------ Texto para leer

La necesidad subjetivamente sentida de acabar con aquel vestigio del sangriento del siglo XX sin duda influyó en una actitud acrítica generalizada. El impacto de la noticia de los bombardeos de la OTAN sobre territorio serbio fue contradictorio. De una parte, el horror que provoca la inapelable superioridad de los ataques aéreos sobre un país notoriamente indefenso antes estas armas; de otra, el deseo de que pusieran fin a aquel espantoso conflicto. Quizá, otro recuerdo que se podría añadir a este exiguo muestrario es la extrañeza en España de ver a Javier Solana, con su sempiterna sonrisa, su atildado porte de niño bien y su vitola de socialista-pacifista, al frente de los bombardeos como secretario general de la OTAN. En sus escritos, Handke no duda en calificar al político español de matarife.
Firmada la paz, el torturado mosaico de estados que ocupaban el espacio de la extinta Yugoslavia desapareció de la agenda mediática, y los problemas étnicos, religiosos y territoriales que habían provisto de carne de cañón a los beligerantes quedaron para ser gestionados en despachos cerrados a la curiosidad pública. La única secuela del conflicto que encontró reflejo en los medios fueron los procesos a los responsables de crímenes de guerra en el Tribunal Internacional de La Haya, seguidos aquí con menos que mediana curiosidad.

------------
------ Información proporcionada

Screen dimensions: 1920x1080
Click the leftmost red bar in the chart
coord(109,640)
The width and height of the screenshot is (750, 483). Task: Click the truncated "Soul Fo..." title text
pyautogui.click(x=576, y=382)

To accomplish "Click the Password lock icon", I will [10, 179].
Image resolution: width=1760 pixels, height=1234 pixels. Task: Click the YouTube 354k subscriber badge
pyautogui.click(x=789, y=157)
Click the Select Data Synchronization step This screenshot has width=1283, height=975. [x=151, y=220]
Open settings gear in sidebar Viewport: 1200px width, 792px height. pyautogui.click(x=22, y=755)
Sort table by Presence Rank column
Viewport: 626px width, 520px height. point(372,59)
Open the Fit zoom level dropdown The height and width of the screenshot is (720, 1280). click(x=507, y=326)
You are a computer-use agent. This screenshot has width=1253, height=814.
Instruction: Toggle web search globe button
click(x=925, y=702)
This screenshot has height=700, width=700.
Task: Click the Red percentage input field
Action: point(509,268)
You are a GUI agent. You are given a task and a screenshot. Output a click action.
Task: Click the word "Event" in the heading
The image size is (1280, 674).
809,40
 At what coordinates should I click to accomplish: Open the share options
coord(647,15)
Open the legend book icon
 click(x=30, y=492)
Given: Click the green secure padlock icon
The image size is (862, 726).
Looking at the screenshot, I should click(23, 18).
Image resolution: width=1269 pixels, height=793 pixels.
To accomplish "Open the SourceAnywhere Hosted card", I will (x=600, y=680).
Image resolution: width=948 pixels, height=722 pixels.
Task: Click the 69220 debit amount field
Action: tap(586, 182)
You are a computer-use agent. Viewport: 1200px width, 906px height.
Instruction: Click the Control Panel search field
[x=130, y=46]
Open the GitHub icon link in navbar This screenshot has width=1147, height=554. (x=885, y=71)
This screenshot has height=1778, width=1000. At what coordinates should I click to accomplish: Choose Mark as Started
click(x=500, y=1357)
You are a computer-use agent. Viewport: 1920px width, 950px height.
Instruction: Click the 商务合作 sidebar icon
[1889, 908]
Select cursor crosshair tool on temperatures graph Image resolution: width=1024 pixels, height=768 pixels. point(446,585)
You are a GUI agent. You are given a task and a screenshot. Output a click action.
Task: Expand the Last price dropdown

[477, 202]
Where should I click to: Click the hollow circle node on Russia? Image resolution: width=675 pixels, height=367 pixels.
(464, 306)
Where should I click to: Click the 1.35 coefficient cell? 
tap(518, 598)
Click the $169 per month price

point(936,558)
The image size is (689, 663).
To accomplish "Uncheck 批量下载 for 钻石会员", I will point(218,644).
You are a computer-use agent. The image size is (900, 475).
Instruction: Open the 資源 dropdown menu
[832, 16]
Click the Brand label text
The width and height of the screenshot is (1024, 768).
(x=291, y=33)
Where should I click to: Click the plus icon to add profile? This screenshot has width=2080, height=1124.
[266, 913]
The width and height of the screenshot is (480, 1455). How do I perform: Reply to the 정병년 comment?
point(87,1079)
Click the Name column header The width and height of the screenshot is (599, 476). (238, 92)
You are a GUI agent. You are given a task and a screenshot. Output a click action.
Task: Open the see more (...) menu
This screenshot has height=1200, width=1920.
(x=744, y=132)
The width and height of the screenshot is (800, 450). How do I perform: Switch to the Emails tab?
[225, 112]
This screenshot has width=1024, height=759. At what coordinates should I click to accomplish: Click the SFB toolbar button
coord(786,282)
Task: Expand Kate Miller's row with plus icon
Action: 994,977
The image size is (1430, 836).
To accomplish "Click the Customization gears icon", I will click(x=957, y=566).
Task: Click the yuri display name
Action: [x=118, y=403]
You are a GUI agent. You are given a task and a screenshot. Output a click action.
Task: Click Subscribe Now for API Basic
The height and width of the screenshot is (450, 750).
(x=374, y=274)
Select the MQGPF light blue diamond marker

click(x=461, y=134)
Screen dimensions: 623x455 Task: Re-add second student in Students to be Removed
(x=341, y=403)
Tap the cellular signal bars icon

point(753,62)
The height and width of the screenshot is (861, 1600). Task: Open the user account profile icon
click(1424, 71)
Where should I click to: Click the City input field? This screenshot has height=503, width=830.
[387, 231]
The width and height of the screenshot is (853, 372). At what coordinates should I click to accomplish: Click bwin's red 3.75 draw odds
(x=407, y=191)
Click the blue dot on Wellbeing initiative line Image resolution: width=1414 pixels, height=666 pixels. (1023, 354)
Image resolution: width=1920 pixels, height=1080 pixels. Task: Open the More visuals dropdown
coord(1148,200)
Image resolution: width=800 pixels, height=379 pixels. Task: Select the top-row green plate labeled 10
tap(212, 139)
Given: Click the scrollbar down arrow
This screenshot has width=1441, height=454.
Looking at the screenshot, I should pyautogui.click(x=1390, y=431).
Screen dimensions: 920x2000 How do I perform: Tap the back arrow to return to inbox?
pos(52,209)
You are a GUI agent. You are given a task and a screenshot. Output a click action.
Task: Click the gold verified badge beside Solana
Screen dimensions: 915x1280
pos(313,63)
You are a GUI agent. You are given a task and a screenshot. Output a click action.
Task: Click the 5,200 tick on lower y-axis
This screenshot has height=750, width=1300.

------------

Por favor, reproduce sin cambios el fragmento del texto sobre Yugoslavia que comienza con las palabras "Firmada la paz, el" y termina con "que mediana curiosidad.". Las entradas no guardan relación con el texto sobre Yugoslavia.

**Respuesta:**
Firmada la paz, el torturado mosaico de estados que ocupaban el espacio de la extinta Yugoslavia desapareció de la agenda mediática, y los problemas étnicos, religiosos y territoriales que habían provisto de carne de cañón a los beligerantes quedaron para ser gestionados en despachos cerrados a la curiosidad pública. La única secuela del conflicto que encontró reflejo en los medios fueron los procesos a los responsables de crímenes de guerra en el Tribunal Internacional de La Haya, seguidos aquí con menos que mediana curiosidad.